Nikolai Morozov also started his career abroad. At first she worked as Tarasova’s assistant. And then, roaring as the choreographer of Alexei Yagudin’s famous program “Winter”, Morozov began to appear more and more in the “corners of tears and kisses” as a coach. The list of foreign students is extensive. Among those with whom Nikolai Alexandrovich has achieved notable success are Canadian dancers Shae-Lynn Burn and 2003 world champion Victor Kraatz, Japanese Olympic champion Shizuka Arakawa, two-time world champion Japanese Miki Ando, ​​another figure skater. Japan, Daisuke Takahashi was with Morozov, the silver medalist of the 2007 World Championships.

At the end of 2010, Morozov accepted the invitation of FFKKR and returned to Russia. Some of his foreign students also came with him. Thus, the Frenchman Florent Amodio became the 2011 European champion under the guidance of a Russian coach. Future two-time world champion Spaniard Javier Fernandez trained with Morozov in Moscow, and Italian dancers Anna Cappellini and Luca Lanotte, who won the 2010 World Championships no longer under his leadership, also trained with him.

Finally, Tutberidze, who is the most successful Russian coach of recent years, especially in women’s single skating, even before potential collaboration with Grassl led to the success of foreign skaters.
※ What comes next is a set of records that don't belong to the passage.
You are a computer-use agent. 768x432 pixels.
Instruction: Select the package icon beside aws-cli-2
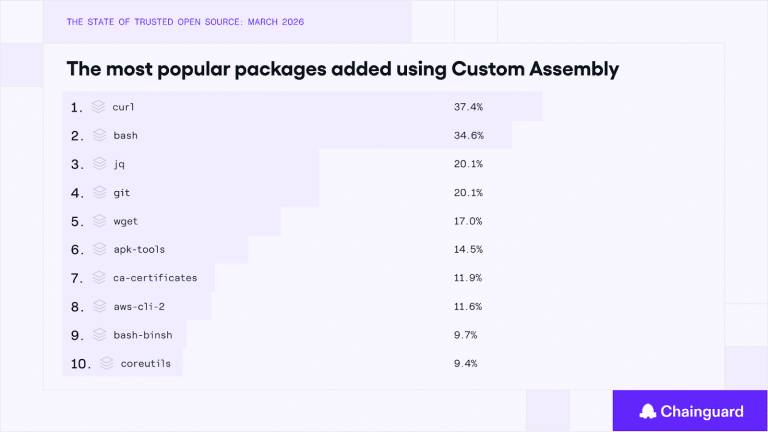(99, 306)
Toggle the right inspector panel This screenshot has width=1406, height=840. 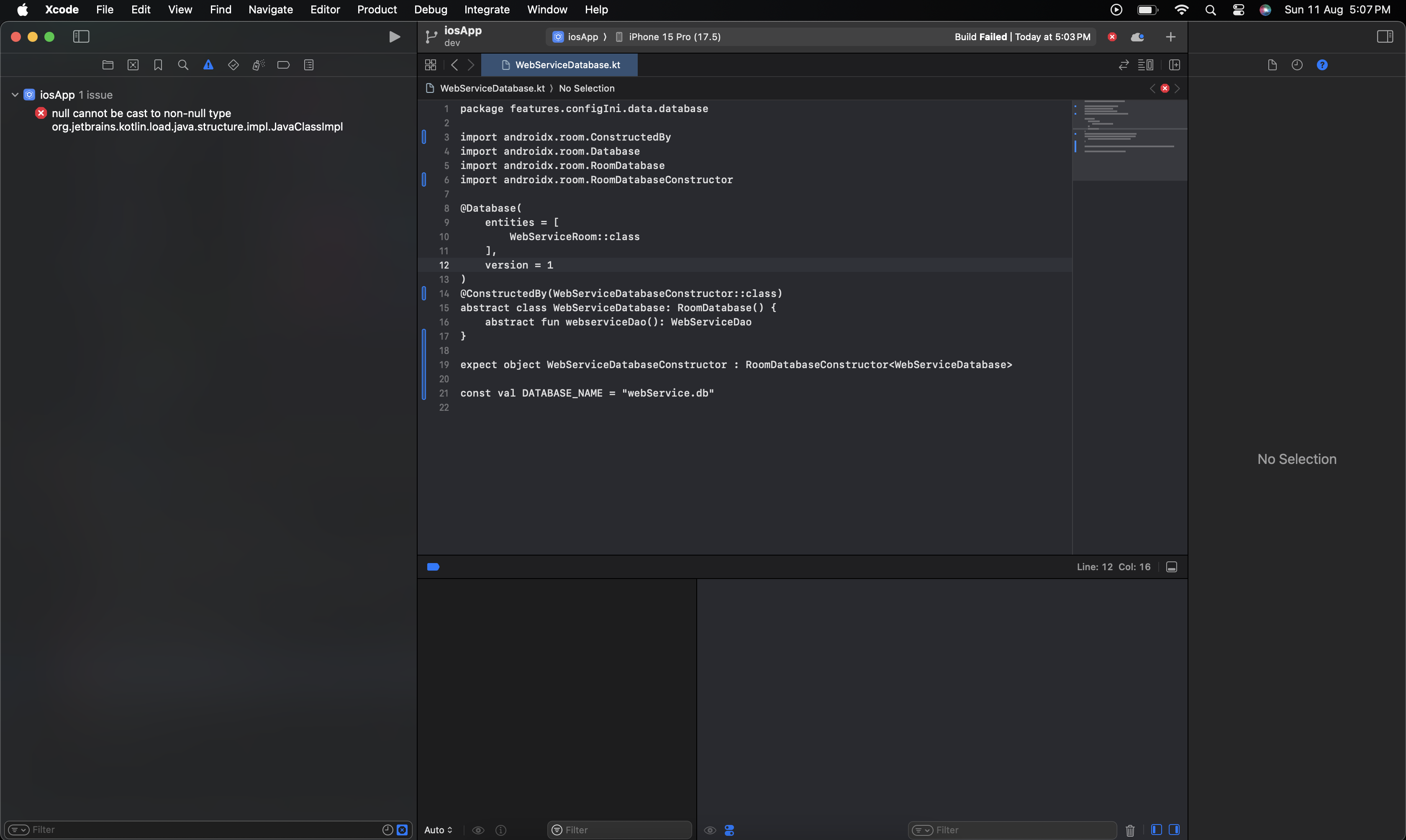pos(1385,37)
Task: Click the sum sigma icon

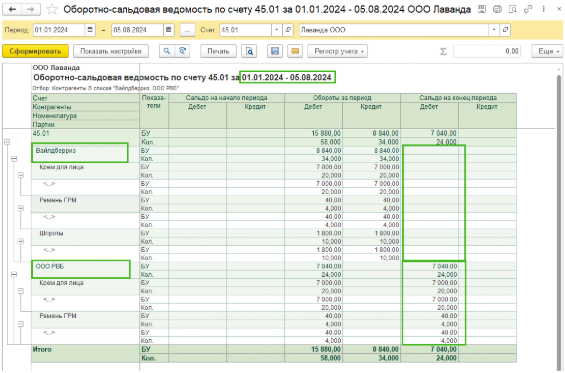Action: coord(443,51)
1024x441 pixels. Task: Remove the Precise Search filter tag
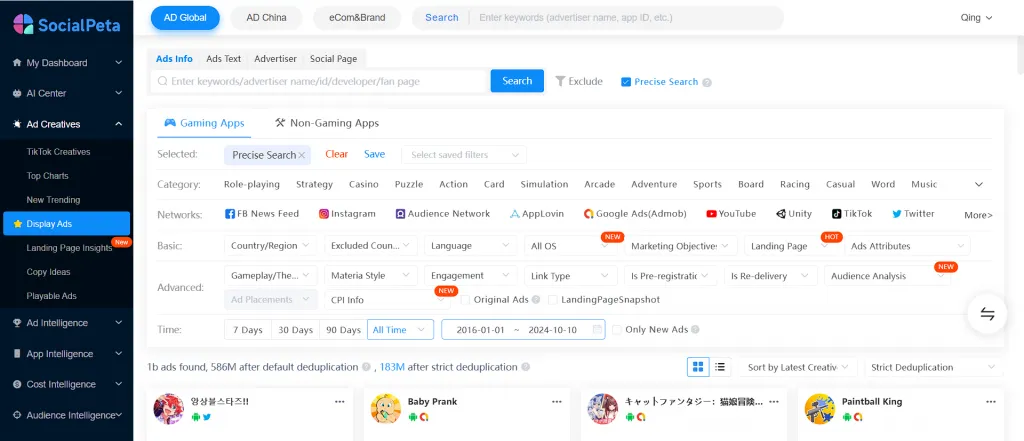click(302, 155)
Thus, Elisabeth Tursynbayeva, playing for Kazakhstan, won a silver medal at the 2019 World Championships, becoming the first adult figure skater in history to perform a quad salchow at official competitions. Maurice Kvitelashvili, who played for Russia at a young age and has represented Georgia since 2016, trained with Tutberidze throughout his career until recently and won the bronze medal at the 2020 European Championships. There was a moment when the winner of the 2018 and 2022 Olympic Games, Japanese Sema Uno, consulted with the Russian coach – but this did not translate into a full-fledged collaboration.

But Tutberidze’s work with Grassl – if carried out consistently – will have a special connotation due to the current political situation and logistical difficulties. It will be more interesting to see what result it will bring.